# SET OF TASKS
A – Translate this sentence from the article on the 1973 film Naina into Spanish: "Naina is a 1973 Bollywood film directed by Kanak Mishra."
B – Pick up the article on the 1973 film Naina after its last sentence and write the next part.

- DVD of Shemaroo
- Directed by: Kanak Mishra
- Written by: Kaifi Azmi
- Produced by: Babubhai Shah
- Starring: Shashi Kapoor Moushumi Chatterjee Rehman Padma Khanna David Abraham Rajshree
- Music by: Shankar-Jaikishan Lyrics by Hasrat Jaipuri Indeevar Kaifi Azmi
- Distributed by: Shakti International
- Release date: 1973;
- Running time: 135 minute
- Country: India
- Language: Hindi

= Naina (1973 film) =

Naina is a 1973 Bollywood film directed by Kanak Mishra. The song "Hone Lagi Hai Raat Jawan", sung by Asha Bhosle, earned her the 5th Filmfare award. The music was composed by Shankar-Jaikishan.

# DATA RECORDS
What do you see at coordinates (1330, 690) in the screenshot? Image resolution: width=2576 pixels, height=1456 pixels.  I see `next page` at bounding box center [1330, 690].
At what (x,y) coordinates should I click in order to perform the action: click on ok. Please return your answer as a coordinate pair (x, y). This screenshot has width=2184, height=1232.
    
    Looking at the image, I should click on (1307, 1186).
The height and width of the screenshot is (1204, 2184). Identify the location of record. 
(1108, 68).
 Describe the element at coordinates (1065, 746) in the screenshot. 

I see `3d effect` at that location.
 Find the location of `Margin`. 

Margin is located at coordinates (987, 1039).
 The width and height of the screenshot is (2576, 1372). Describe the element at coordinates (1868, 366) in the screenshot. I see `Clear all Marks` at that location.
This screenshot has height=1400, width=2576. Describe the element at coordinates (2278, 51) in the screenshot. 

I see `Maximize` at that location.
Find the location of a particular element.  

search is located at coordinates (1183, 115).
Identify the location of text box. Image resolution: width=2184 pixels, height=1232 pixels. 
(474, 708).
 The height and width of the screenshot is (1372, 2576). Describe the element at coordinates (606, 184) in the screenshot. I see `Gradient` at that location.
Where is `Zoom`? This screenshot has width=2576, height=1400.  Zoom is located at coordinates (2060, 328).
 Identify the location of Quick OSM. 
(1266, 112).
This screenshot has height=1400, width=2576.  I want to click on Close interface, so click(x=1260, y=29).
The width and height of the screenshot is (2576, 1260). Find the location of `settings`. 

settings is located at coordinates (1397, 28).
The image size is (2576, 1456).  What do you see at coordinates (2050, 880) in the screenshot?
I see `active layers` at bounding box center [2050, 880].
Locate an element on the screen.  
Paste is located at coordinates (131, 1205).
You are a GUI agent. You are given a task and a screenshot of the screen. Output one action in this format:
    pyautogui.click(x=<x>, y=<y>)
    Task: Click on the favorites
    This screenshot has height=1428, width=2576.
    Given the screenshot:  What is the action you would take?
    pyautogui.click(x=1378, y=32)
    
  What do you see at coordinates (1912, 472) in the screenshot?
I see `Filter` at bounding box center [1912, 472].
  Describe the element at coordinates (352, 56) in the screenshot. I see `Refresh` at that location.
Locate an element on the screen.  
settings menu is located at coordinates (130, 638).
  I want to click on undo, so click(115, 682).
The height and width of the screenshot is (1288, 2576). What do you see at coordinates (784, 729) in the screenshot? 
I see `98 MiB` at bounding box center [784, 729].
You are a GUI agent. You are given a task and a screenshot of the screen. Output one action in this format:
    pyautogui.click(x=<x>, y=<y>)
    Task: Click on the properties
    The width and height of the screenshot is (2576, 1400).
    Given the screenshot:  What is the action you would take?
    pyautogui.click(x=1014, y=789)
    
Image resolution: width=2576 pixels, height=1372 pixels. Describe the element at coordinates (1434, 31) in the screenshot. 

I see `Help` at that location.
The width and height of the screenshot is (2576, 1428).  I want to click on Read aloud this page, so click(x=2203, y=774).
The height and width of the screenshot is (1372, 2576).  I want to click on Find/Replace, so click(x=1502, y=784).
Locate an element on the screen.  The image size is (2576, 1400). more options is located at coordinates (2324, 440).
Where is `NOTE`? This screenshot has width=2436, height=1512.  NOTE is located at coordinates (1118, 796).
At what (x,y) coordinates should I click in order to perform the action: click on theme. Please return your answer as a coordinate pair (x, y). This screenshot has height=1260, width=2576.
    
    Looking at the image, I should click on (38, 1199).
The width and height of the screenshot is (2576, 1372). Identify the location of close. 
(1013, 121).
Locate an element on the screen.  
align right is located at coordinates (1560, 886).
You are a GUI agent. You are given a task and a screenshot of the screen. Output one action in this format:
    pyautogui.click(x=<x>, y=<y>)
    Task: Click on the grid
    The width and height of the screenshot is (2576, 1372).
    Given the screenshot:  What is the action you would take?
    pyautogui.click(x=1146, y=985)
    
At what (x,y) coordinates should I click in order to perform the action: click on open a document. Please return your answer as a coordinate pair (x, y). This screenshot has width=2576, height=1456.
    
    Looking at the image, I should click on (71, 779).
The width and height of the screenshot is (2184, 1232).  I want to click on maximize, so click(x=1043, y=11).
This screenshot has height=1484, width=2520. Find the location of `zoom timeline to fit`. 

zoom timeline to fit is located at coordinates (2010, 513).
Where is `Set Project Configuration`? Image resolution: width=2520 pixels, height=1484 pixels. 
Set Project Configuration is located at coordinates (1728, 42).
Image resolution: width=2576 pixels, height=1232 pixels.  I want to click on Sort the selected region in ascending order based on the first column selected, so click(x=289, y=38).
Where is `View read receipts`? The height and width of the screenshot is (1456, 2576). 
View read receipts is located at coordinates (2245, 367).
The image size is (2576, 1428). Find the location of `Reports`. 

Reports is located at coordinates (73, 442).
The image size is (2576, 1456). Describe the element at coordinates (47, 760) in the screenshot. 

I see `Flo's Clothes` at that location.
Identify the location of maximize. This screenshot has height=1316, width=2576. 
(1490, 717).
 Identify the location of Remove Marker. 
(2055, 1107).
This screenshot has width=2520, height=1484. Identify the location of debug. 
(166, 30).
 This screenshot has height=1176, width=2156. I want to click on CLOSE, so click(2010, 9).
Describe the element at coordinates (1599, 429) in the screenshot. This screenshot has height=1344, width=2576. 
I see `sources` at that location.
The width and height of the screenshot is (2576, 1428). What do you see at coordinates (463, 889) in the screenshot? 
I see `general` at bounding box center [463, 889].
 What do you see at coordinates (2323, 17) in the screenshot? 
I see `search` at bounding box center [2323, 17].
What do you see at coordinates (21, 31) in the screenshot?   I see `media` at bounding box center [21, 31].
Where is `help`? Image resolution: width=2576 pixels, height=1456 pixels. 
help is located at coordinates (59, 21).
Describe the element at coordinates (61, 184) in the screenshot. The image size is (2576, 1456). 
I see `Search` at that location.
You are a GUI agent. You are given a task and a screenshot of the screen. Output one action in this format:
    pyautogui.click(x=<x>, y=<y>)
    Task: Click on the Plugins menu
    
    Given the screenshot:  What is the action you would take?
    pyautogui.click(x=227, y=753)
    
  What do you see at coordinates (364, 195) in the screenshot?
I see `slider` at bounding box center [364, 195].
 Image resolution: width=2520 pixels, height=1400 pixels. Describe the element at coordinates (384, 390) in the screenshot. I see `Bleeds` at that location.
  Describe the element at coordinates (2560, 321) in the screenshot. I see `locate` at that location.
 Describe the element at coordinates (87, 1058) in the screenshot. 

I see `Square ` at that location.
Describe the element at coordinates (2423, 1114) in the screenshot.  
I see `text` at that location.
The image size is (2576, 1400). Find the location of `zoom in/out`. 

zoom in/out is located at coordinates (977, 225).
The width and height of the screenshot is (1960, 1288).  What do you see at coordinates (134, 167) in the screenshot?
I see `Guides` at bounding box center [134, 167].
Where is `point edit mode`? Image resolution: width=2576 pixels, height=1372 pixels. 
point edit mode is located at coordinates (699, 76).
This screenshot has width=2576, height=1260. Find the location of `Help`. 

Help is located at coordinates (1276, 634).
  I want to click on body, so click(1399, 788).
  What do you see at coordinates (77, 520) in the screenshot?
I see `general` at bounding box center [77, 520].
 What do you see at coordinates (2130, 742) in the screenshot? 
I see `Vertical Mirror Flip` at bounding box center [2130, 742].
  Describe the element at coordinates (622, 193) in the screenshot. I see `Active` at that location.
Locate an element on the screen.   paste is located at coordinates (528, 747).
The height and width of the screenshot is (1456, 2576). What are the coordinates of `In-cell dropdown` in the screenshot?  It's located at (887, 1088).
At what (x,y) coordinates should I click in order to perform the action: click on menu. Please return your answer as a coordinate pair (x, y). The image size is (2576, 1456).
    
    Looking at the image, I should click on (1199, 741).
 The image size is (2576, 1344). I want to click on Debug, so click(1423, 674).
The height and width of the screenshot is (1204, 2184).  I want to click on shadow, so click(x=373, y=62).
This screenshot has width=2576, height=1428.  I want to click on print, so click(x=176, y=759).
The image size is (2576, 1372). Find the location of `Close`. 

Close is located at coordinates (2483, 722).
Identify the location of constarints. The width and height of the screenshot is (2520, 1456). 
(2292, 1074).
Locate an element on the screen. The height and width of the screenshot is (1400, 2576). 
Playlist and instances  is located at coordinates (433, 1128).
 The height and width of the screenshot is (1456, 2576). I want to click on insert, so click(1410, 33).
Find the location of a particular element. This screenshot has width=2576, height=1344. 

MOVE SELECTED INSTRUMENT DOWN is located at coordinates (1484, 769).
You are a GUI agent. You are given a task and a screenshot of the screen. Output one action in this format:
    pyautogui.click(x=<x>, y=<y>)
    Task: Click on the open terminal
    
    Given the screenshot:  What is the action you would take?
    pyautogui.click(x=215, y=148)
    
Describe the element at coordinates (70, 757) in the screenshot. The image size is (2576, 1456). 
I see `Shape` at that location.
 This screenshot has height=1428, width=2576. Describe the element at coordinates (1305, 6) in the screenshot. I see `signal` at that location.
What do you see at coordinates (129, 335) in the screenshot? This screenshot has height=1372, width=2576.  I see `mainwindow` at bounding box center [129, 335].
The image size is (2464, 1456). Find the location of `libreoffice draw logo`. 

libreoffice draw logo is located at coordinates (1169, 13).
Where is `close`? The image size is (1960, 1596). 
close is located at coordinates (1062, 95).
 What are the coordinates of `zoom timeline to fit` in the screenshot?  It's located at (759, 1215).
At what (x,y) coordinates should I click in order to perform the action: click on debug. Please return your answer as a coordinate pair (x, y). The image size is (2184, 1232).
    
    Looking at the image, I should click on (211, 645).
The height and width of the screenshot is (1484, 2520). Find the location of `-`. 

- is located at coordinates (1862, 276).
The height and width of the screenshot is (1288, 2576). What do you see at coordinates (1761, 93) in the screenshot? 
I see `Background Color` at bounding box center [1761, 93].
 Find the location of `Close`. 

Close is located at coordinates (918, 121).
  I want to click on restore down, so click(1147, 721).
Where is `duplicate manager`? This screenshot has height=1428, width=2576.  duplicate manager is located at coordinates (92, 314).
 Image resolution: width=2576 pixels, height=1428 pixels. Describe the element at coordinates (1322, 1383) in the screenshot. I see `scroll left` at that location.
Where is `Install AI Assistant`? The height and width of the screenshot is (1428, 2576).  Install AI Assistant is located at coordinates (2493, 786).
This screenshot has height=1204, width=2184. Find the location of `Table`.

# REPLIES
A – Naina es una película de Bollywood de 1973 dirigida por Kanak Mishra.

B –
The movie has similarities with Daphne du Maurier's 1938 novel Rebecca and features Shashi Kapoor in a rare negative role as a high-born aristocrat. Moushumi Chatterjee plays his second wife, who is constantly being compared with his first (Rajshree).

== Cast ==
- Shashi Kapoor as Ravi Verma
- Rajshree Shantaram as Naina, Ravi's first wife (deceased)
- Moushumi Chatterjee as Jyoti, Ravi's 2nd wife
- Rehman as Raja Bansi Lal Berma, Ravi's father
- Padma Khanna
- David Abraham Cheulkar

== Soundtrack ==

The music was composed by Shankar-Jaikishan and the lyrics were by Hasrat Jaipuri, Indeevar and Kaifi Azmi.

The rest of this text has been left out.